═════ EXTRACT PROVIDED
Archive for the 'Pimpage!' Category

When My Ears Burn, It HAS To Be Good . . .

For this Monday I thought I’d fire off a couple of recommendations. One is a film and one is a novel, but what both have in common is some of the most creative, hilarious use of vulgar language I’ve heard in quite some time.

As you’ve probably already figured out, I have a bit of a potty mouth. And by “a bit” I mean a rat infested sewer of a mouth. As a wee little girl from Niddrie (a council estate near Edinburgh) told my friend, in a lovely Scottish accent, no less: “I love swearing. It’s fucking great.”

I come from a family of swearers, I am a swearer, and many of my friends are swearers . . . so when I find something that shocks me–that reminds me of the power of a truly inspired bit of obscenity–it’s gotta be pretty extreme.

Therefore, if you don’t like swearing, never, ever go near the following film, although this theatrical trailer is (relatively) clean:

The film is In the Loop and it’s up for an Oscar. All I know is it’s one of the best films I’ve seen in years. On a superficial level, it is utterly, absolutely entertaining. I laughed through the entire film, as did all of my friends. I want to see it again because not only were the lines so rapidly delivered, but everyone in the theater was laughing so hard, at times, that it was hard to hear. It felt like I sat down, started laughing, and then suddenly it was all over, leaving me wanting more.

That said, the film is also brilliant, with one of the bleakest, most frightening portrayals of modern politics I’ve ever seen. It’s easy to miss, simply because you’re too busy watching the characters tear around insulting everyone. But underneath all that humor, In the Loops suggests that modern politics are still as much about ego, competitiveness, and personal aggrandizement as Shakespeare depicted them in King Lear. Only the weapons have changed, making the stakes so very much higher and deadlier.
══════════
═════ RAW RECORDS
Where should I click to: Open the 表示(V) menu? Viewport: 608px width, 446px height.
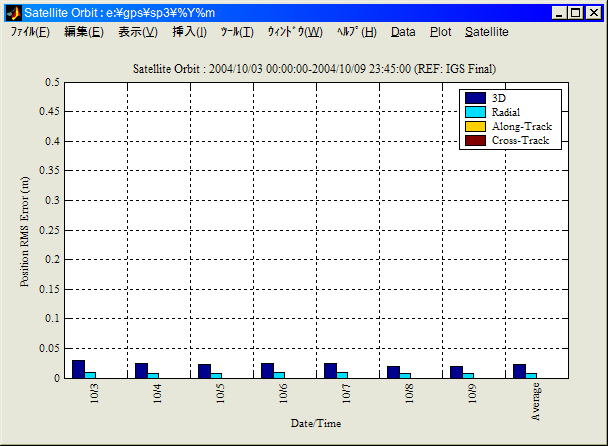(x=137, y=32)
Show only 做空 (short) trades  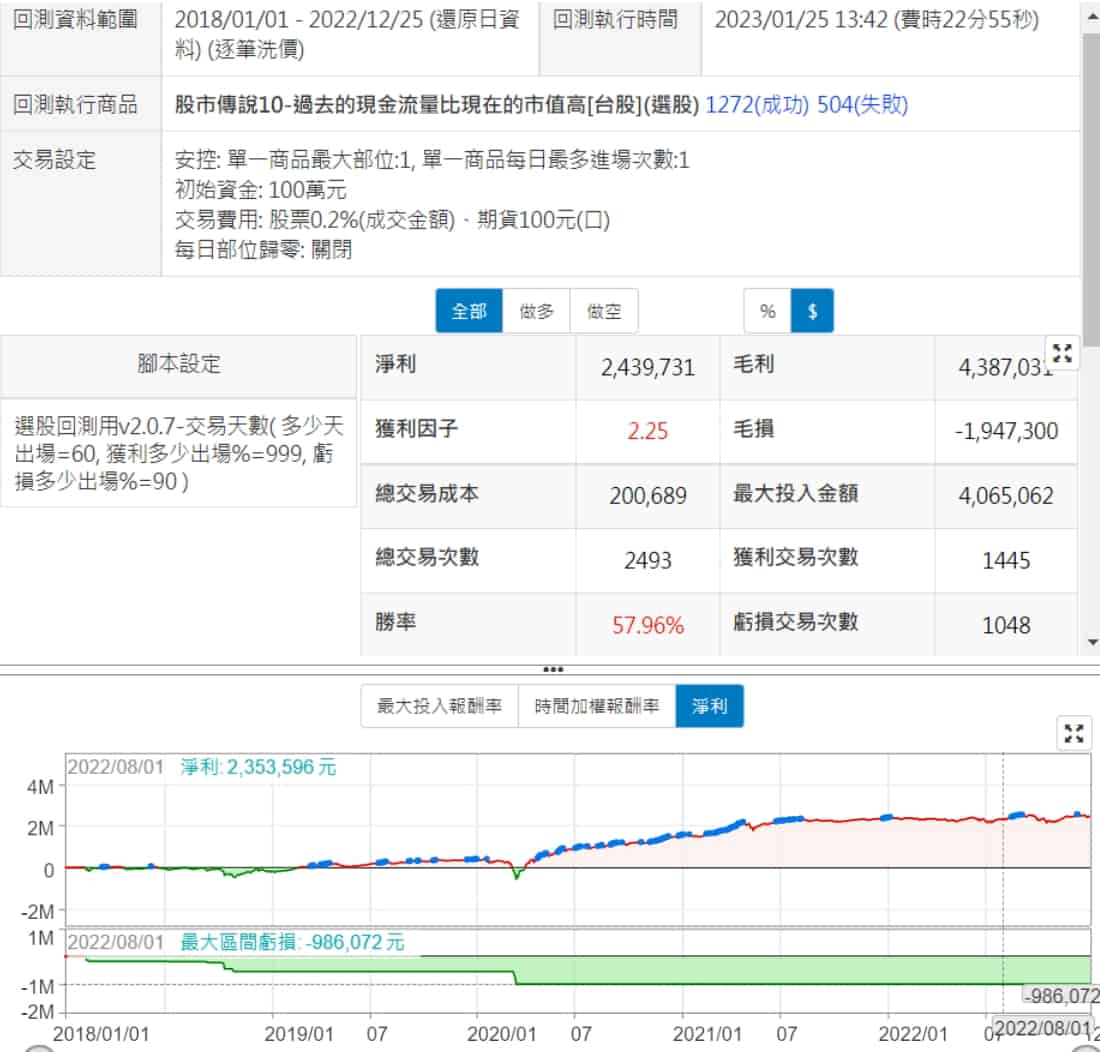pyautogui.click(x=604, y=311)
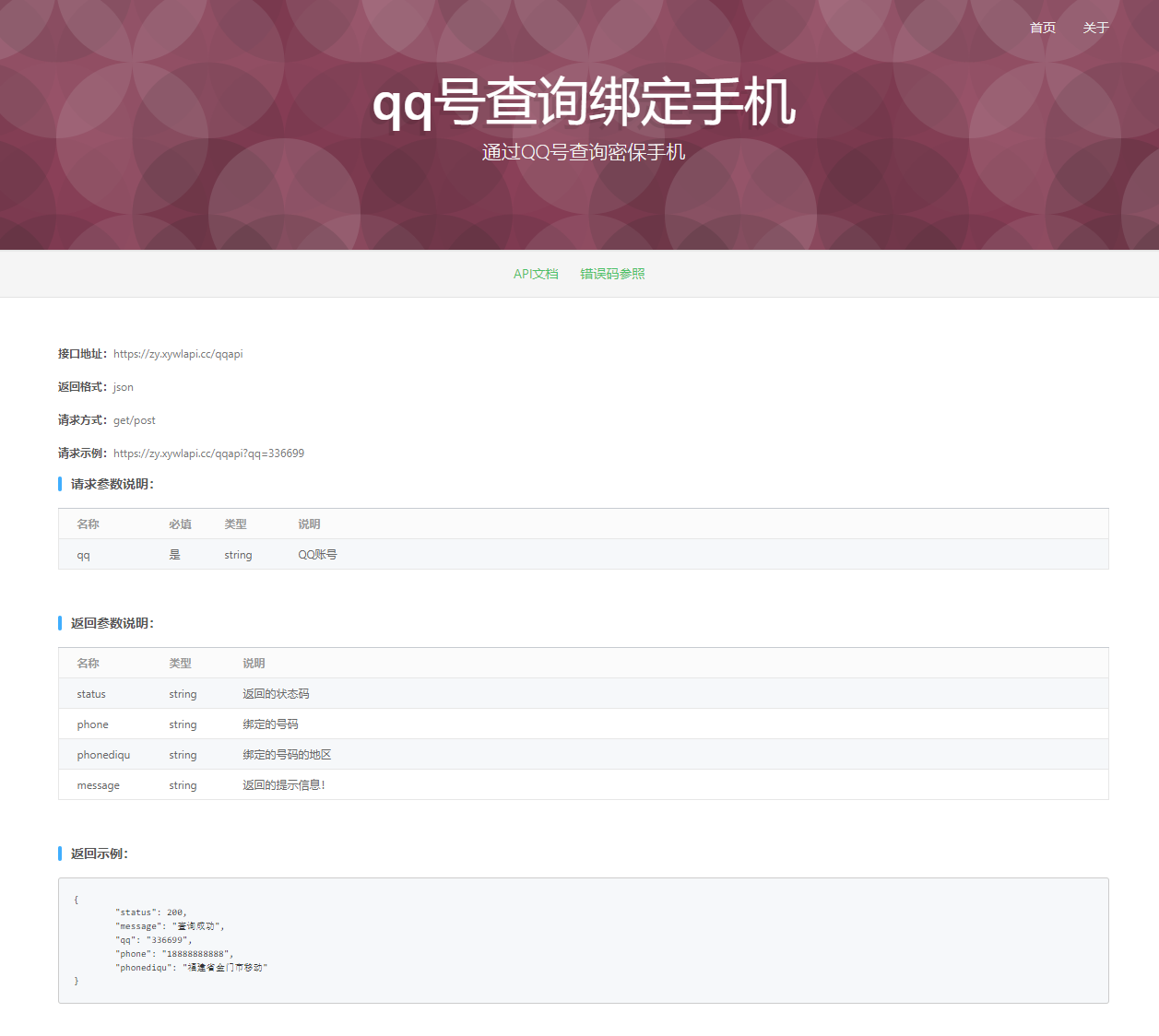Select the subtitle 通过QQ号查询密保手机
The height and width of the screenshot is (1036, 1159).
tap(580, 151)
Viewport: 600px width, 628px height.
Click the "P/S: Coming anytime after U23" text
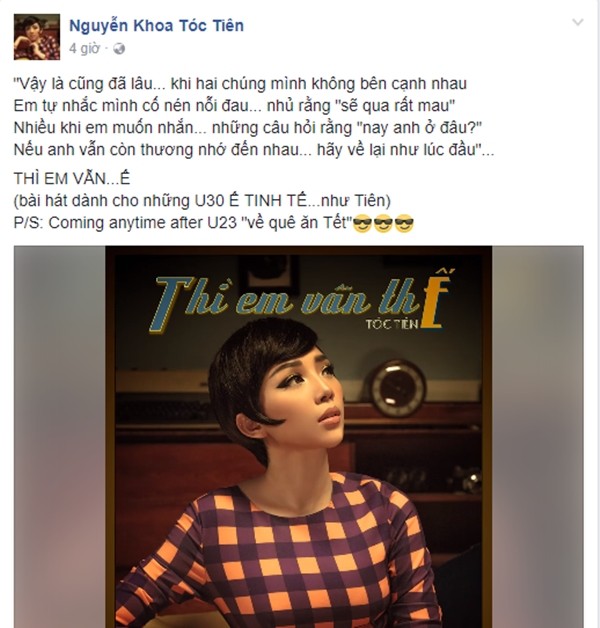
══════════
# EXERCISE TASKS:
#1 Using the blog post about swearing and the film In the Loop, decide whether each statement agrees with it: (a) The writer says In the Loop is up for an Oscar. (b) The writer calls the film's theatrical trailer full of swearing. (c) The writer compares modern politics to Shakespeare's portrayal in Hamlet. Answer each with yes or no and quote the deciding words.
#2 Extend the blog post about swearing and the film In the Loop, picking up right after its last sentence.

# THE RESULTS:
#1
(a) Yes: "The film is In the Loop and it’s up for an Oscar."
(b) No: "this theatrical trailer is (relatively) clean"
(c) No: "as Shakespeare depicted them in King Lear"

#2
With fantastic performances all around, and a storyline that works on a number of levels, I can’t recommend In The Loop enough.

And speaking of King Lear, my second recommendation is Christopher Moore’s The Fool:

Bawdy and irresistible, this is another story that works on two levels. I was pinging from one image to another (little man in a canoe!) and reveling in the language of this work, but meanwhile the literary academic in me was squealing over the layers of allusions to various Shakespeare productions. I adored this book, as did all of the ladies in my book club. And it wasn’t just the Chatham Artillery Punch, talking, either!

So if you’re bored this weekend, try to get your hands on either of these fantastic works. Due to the Oscar nod, In the Loop is back in theaters (especially independents) the Fool is coming out in paperback any second. Both will floor you with their use of language, but also with their wit and intelligence. Filthy AND smart . . . it’s a combination I find absolutely irresistible. ;-)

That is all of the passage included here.